LIPU Centre

Centro Recupero Fauna Selvatica Bosco Ficuzza (PA)

ADDRESS: Centro Recupero Fauna Selvatica Bosco Ficuzza, Ficuzza di Corleone (PA).

Tel. 091 8460107



In the Commune of Corleone, near Palermo (Sicily), near the square, in the small village of Ficuzza.

HOW TO GET THERE: From Palermo take the N121 as far as Bolognetta and then the N118 in the direction of Corleone.


The Centre was inaugurated in 1996. It is within the Bosco di Ficuzzo, which covers more than 7000 hectares of the Riserva Naturale Orientata. It is the first Wildlife Treatment Centre to be established in Sicily and is now a primary reference point, both within the region and also for centres being set up elsewhere.

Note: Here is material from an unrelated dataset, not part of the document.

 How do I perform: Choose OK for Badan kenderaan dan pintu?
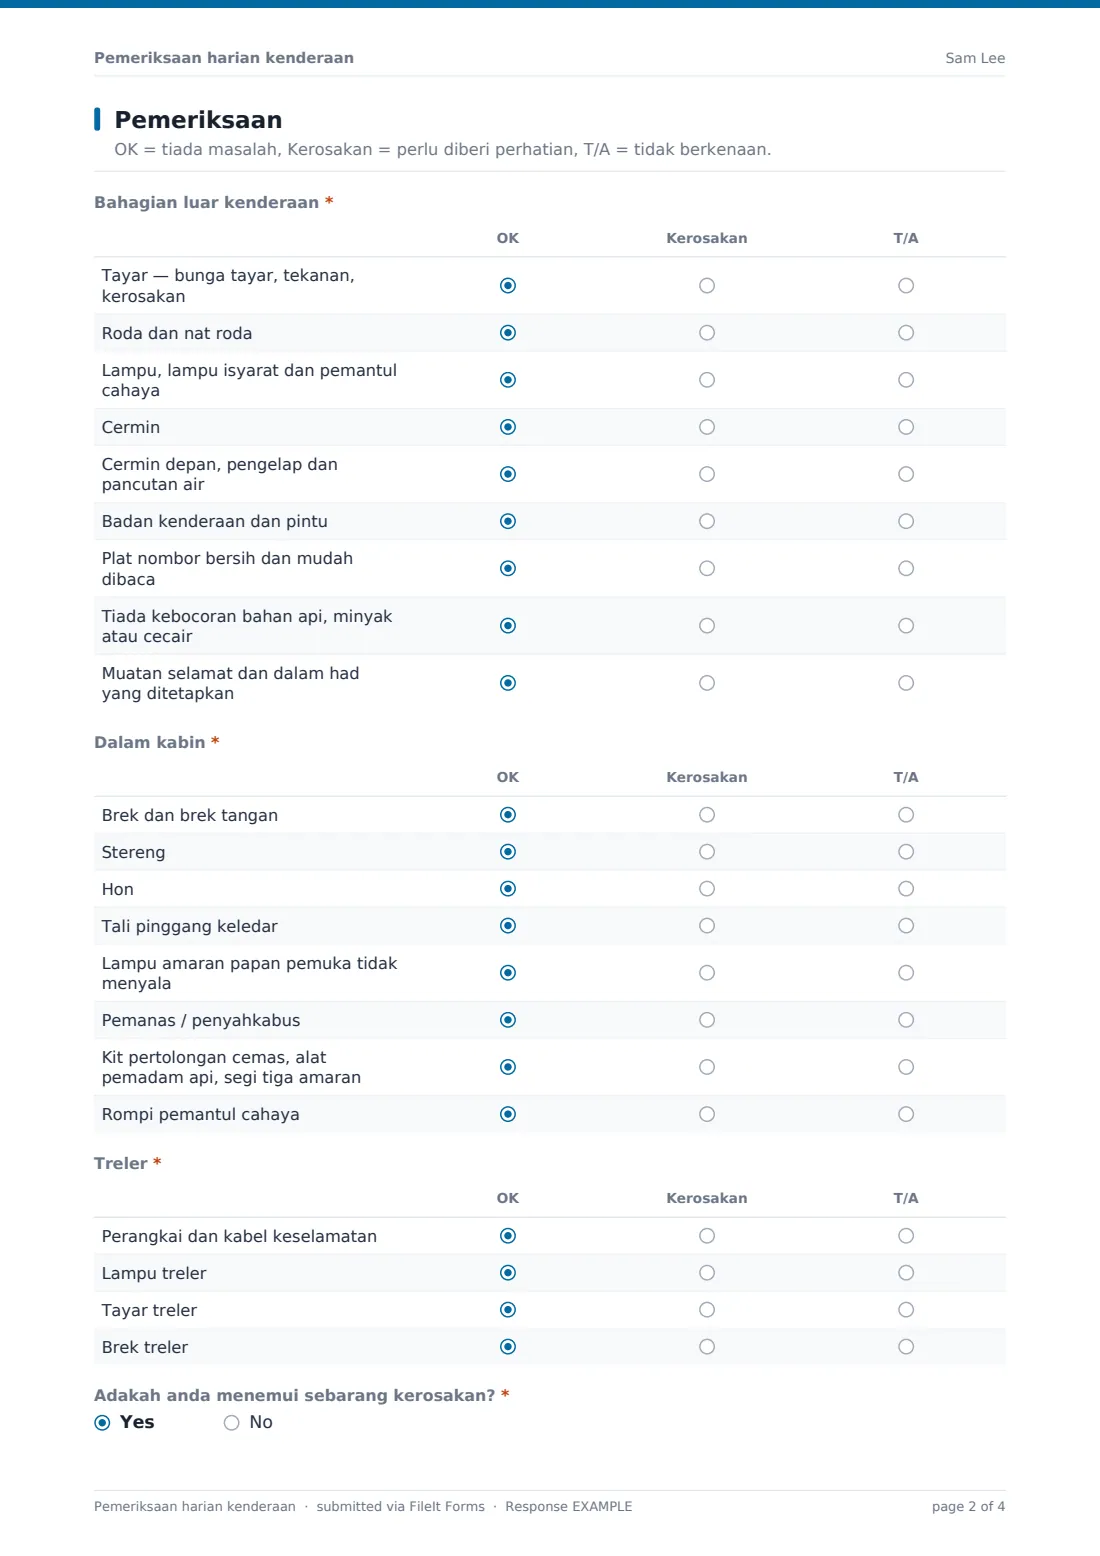[508, 521]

THE HISTORY OF BOSCO FICUZZA During the nineteenth century the forest at Ficuzza was the royal hunting reserve of Fernando IV of Borbone, who built a villa there, and around which grew the small village of Ficuzza. On the death of the King, in 1825, the building was abandoned and the forest went through a long period of exploitation and decline, right up to 1948, when it became the property of the Forestry Department of the Region of Sicily.

TREATMENT FACILITIES The Centre is equipped with an examination room, an operating theatre and a nursery, where, especially in spring, large numbers of abandoned young birds are cared for. There is a range of modern aviaries, designed for various uses: rehabilitation, quarantine, pre-release acclimatisation, research and teaching. The wild creatures, which come in from all over Sicily, are immediately examined by veterinary experts who then decide on their treatment.

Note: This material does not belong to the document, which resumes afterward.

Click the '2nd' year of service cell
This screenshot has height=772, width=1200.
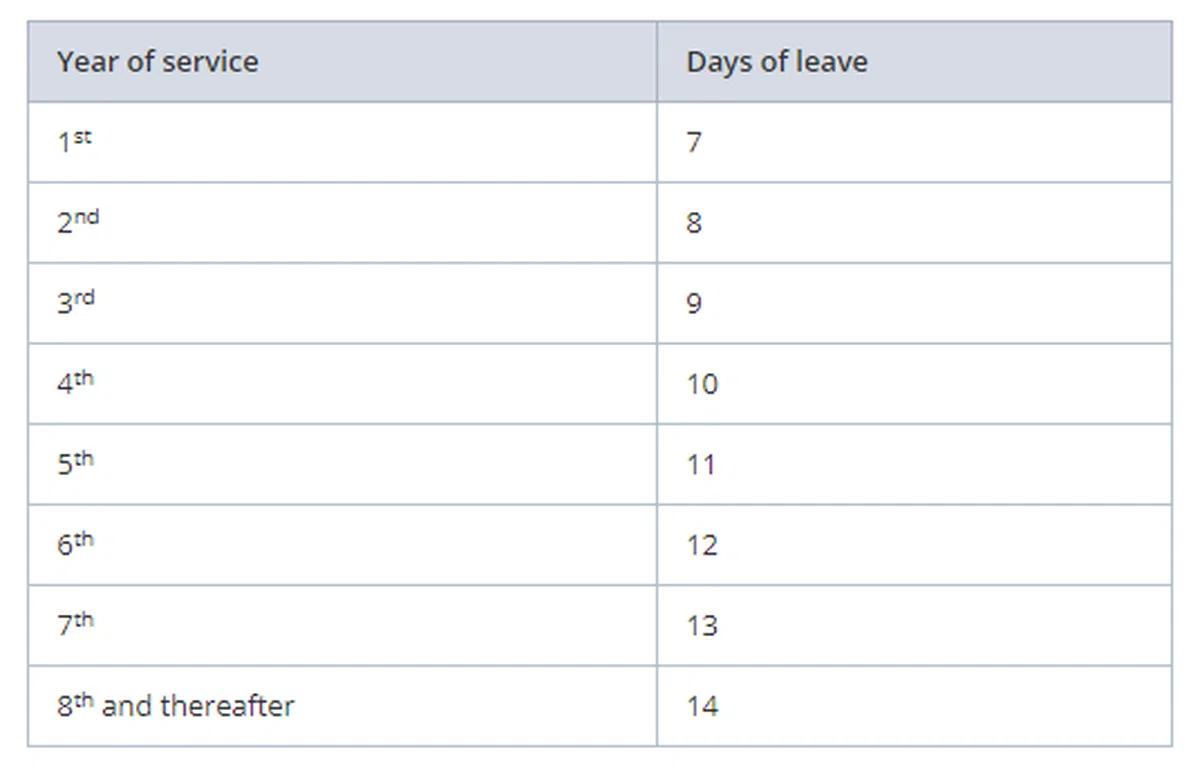(78, 222)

The Centre has a Visitor Centre with a large room for meetings and lessons. There is ample parking in the square nearby and in the village there are several bars and food stores. The Centre is open all year and guided visits can be booked in advance, especially for schools and other groups.

Other Attractions in the Area

There is the lovely reserve itself, with its woodland, rock faces and the "whirlpools" (Gorgo Tondo, Lungo and the Drago), remnants of small natural lakes. The Rock of Busandra, 1613 metres, is the home of many interesting species, such as Golden Eagles, Rock Partridges and an established colony of Lesser Kestrels. In the woods there are still some wild cats and martens.